(WHAT THE TASK ASKS): Locate each line in the records below that contains the string "width", and copy those lines in full.

(EXTRACTED DATA):
____

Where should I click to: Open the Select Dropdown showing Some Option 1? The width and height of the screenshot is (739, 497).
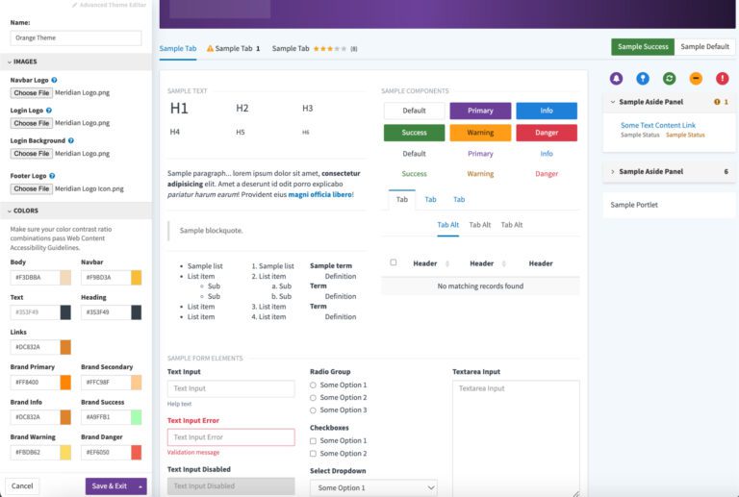[x=373, y=487]
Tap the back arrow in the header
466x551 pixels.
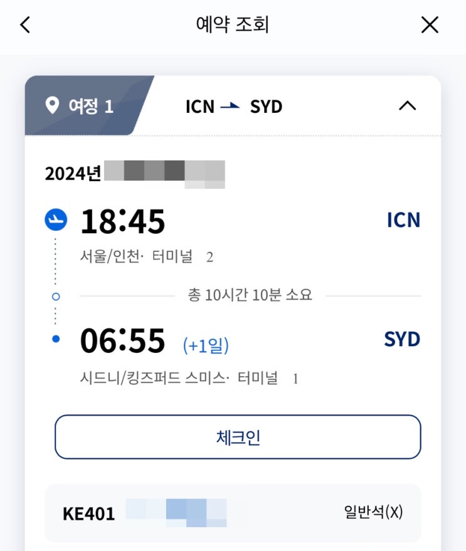pos(25,25)
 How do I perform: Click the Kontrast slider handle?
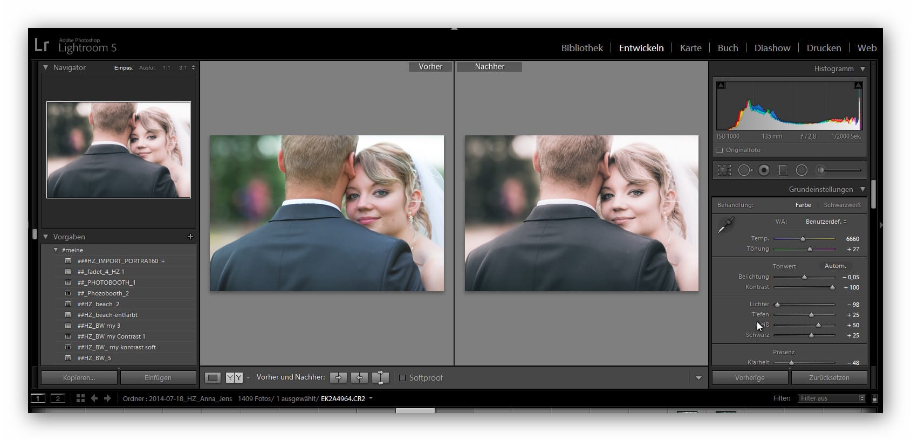tap(832, 287)
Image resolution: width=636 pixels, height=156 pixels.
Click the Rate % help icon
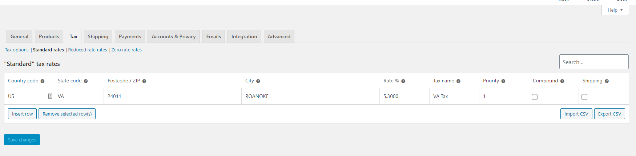tap(403, 81)
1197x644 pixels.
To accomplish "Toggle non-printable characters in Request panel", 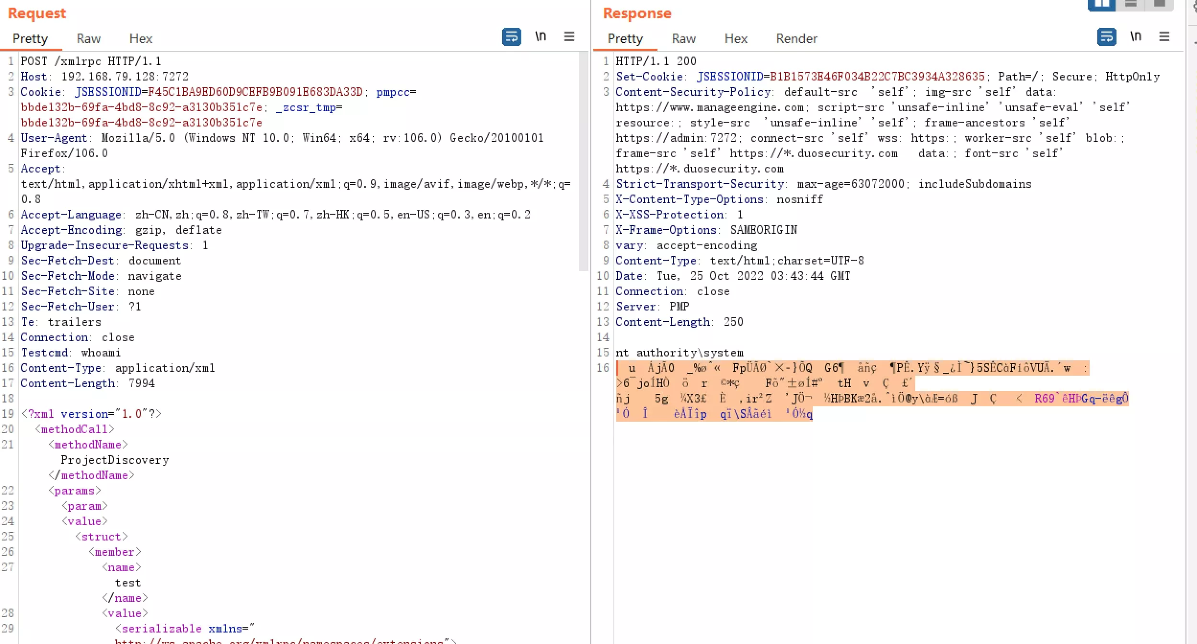I will (541, 37).
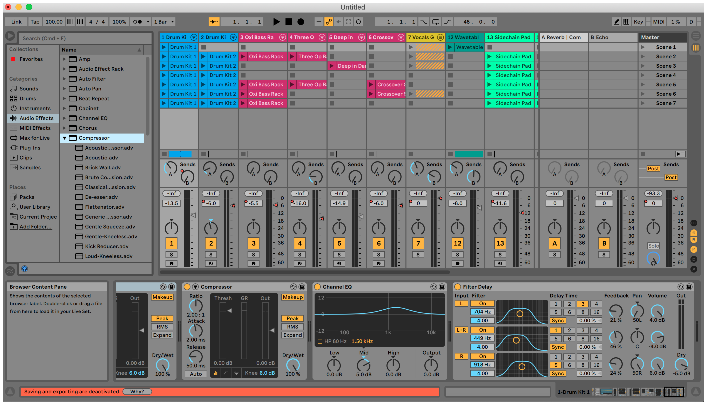Select Instruments category in browser

[x=35, y=108]
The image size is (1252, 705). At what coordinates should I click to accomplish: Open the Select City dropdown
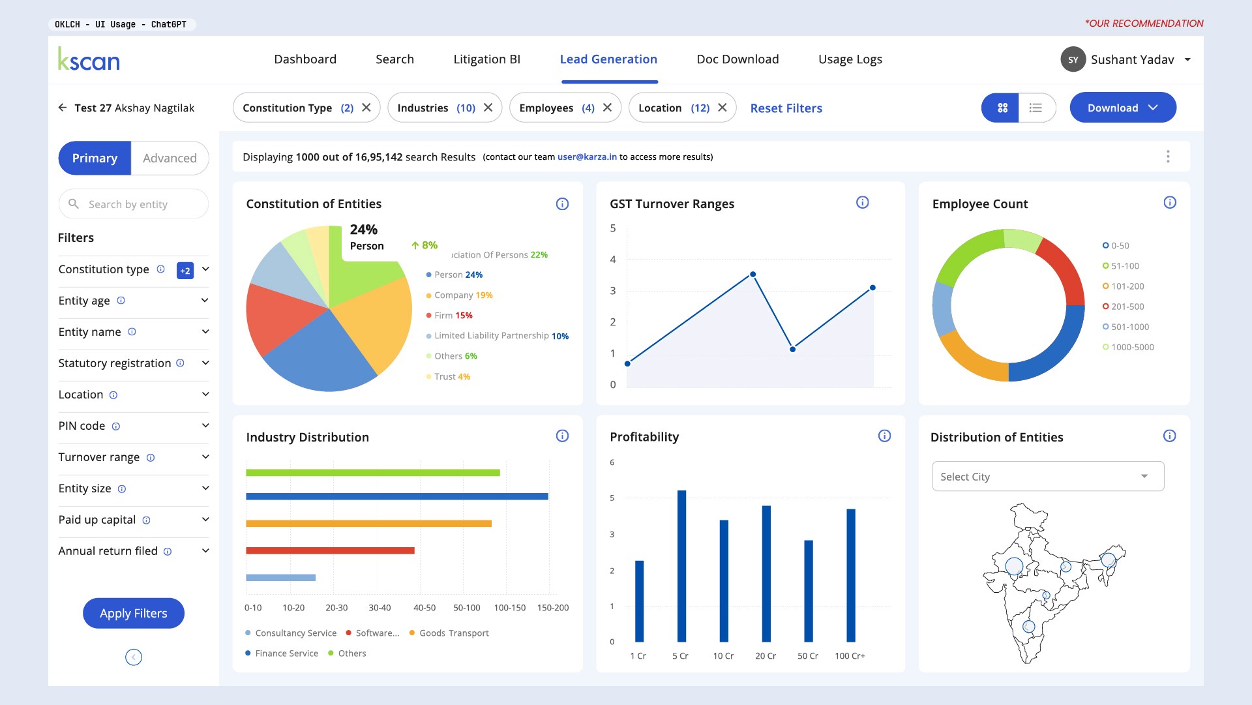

____

(RESPONSE TO THIS TASK):
Where should I click to: Open the Select Dropdown showing Some Option 1? The width and height of the screenshot is (739, 497).
Image resolution: width=636 pixels, height=156 pixels.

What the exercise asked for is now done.